“Funcionou o que devia ter funcionado” – Marcelo Rebelo de Sousa há 3 semanas a respeito do sismo.
Há 3 meses, assinalando a data trágica da tragédia de Pedrógão, escrevi aqui uma Carta Aberta ao primeiro-ministro Luís Montenegro a respeito de incêndios, alertando que, e ao contrário da perceção generalizada e do discurso político, “tais tragédias continuam a ter tudo para previsivelmente se repetirem”.
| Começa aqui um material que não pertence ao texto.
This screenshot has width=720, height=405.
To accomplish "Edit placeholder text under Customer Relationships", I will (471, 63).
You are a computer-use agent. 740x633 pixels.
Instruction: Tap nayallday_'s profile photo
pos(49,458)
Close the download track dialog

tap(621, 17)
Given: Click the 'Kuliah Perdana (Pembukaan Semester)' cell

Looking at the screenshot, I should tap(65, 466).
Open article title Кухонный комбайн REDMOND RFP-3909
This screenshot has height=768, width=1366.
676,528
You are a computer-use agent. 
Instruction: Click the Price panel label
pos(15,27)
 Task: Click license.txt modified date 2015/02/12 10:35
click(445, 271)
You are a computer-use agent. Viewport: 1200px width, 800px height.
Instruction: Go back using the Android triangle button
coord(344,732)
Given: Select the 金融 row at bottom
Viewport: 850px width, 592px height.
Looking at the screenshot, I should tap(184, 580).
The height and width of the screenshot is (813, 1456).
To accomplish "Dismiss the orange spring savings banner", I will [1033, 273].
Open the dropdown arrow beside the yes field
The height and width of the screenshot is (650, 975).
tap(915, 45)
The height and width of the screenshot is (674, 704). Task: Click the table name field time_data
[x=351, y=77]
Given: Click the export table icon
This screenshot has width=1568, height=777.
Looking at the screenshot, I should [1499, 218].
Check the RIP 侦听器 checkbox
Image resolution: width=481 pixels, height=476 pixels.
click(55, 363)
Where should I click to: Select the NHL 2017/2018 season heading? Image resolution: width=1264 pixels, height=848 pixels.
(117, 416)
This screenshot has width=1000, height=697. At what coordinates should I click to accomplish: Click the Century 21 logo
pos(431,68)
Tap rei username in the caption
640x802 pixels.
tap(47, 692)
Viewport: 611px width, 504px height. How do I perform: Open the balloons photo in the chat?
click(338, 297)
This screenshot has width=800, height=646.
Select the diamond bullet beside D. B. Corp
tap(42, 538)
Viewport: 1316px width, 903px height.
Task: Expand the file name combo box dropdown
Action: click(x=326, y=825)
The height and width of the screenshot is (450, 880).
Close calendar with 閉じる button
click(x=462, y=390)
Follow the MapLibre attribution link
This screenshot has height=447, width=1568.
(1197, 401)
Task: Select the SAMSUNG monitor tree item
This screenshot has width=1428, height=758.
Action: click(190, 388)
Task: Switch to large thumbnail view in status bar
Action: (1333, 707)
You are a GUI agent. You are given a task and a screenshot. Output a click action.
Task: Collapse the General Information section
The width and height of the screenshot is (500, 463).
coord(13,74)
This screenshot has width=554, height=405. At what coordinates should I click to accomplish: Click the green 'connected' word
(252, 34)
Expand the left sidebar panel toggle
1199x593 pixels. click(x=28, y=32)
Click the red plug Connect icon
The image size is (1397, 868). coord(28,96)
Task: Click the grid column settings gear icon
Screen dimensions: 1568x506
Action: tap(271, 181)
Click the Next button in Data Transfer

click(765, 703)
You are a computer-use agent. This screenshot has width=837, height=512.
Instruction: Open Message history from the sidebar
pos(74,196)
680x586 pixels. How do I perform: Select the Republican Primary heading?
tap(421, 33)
Recorri à metáfora do tipo que salta do cimo de um prédio e passa em queda livre pelo 5.° andar, e que também pode dizer que está tudo a correr bem, o mal é quando chega ao chão… Para sensibilizar o nosso primeiro-ministro (com umas declarações feitas à data) que se “o último ano foi um bom ano” não era fruto do “caminho percorrido nos últimos anos [que] foi positivo”, era mesmo porque ainda estávamos no 5.º andar…
Lembrando ainda que nada disto era novo, quem estuda o fenómeno viu o mesmo tipo de declarações no passado, de que estava tudo bem até estar tudo mal: “Desde 1961, quando ali mesmo em Pedrógão e Figueiró dos Vinhos um grande incêndio destruiu 3 aldeias, ceifou vidas humanas e animais, casas, etc., que ouvimos sempre o mesmo, mas no fim fica tudo na mesma.”
Isto não tem segredo nenhum. A ciência explica-o facilmente através de um Triângulo do Comportamento do Fogo composto por Meteorologia, Topografia e Combustíveis. O comportamento de fogo resulta destas três variáveis, mas destas três, a única que podemos controlar são os combustíveis, sendo por isso a única via para controlar o comportamento dos incêndios. Técnicas também há várias, de roçadoras a maquinaria pesada, passando por fogo controlado ou pastoreio, ou mesmo herbicidas.
Como aplicar isto no terreno? Pois, é para isso que elegemos políticos. “Não é fácil? É tarefa de pouca visibilidade, de resultados a prazo, com custos que a economia sozinha pode não justificar, em áreas despovoadas, etc., etc. Mas este era o trabalho que evitaria desgraças futuras. E que, contas feitas, para o Estado – além da justiça de pagarem todos pela proteção de todos – até era uma gota de água: ao custo do fogo controlado 200 mil hectares seriam uns 25 milhões de euros.”
Mas não sendo fácil, é isso que temos que fazer. O resto – de meios aéreos a vigilância, de penas para incendiários a cadeias de comando, etc. – não passa disso: é o resto. Pode-se fazer muita coisa para melhorar este Sistema, mas sem mexer no essencial, o resultado será sempre o mesmo e o risco de nova tragédia está ao virar da esquina.
Podia ter sido hoje: de manhã, ao ouvir a rádio, nem acreditava no que estava a ouvir: Na A25 o fogo “lambia” a autoestrada; de um lado um camião atravessou-se para ninguém passar; do outro os condutores aproximavam-se do fogo e fugiam em contramão… Não “funcionou o que devia ter funcionado” como o PR diz que aconteceu no sismo. Porque por sorte, o sismo não causou estragos… Aqui, um acidente em cadeia e ficavam todos ali presos no braseiro.
Desta vez não aconteceu, mas foi por uma unha negra. Para a próxima podemos não ter tanta sorte. Isso, sorte… Tantos milhões gastos para estarmos dependentes da sorte… Pelo que termino como terminei a carta: “Terá é que fazer diferente, porque fazendo sempre a mesma coisa, o resultado não pode ser diferente”.